[Exercise inputs Boundary: Start]

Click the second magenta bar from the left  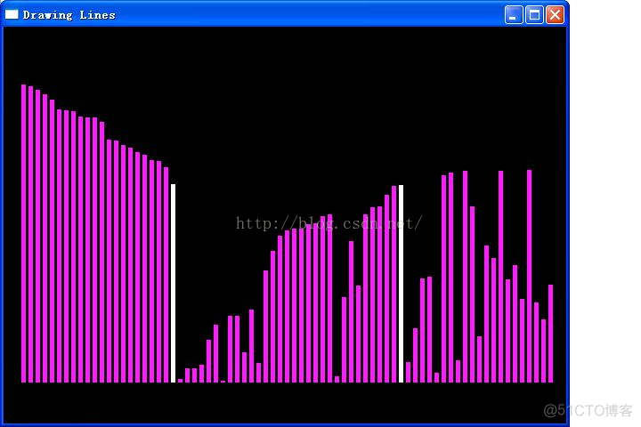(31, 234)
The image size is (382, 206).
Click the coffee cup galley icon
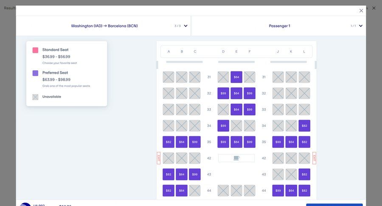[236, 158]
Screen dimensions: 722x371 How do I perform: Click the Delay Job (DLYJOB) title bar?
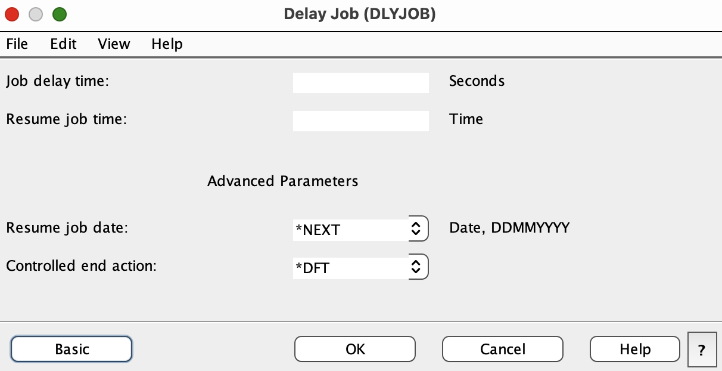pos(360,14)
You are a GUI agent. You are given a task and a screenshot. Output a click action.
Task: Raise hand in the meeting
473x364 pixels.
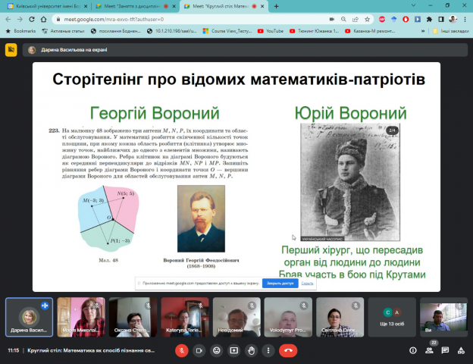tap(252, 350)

[Exercise inputs Boundary: End]
[Exercise inputs Boundary: Start]

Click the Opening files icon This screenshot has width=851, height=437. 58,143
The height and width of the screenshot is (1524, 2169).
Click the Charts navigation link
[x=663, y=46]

[Exercise inputs Boundary: End]

» Exercise
What lines above contain "height"? Copy them out.

» Exercise result
Click the Opening files icon This screenshot has width=851, height=437. 58,143
The height and width of the screenshot is (1524, 2169).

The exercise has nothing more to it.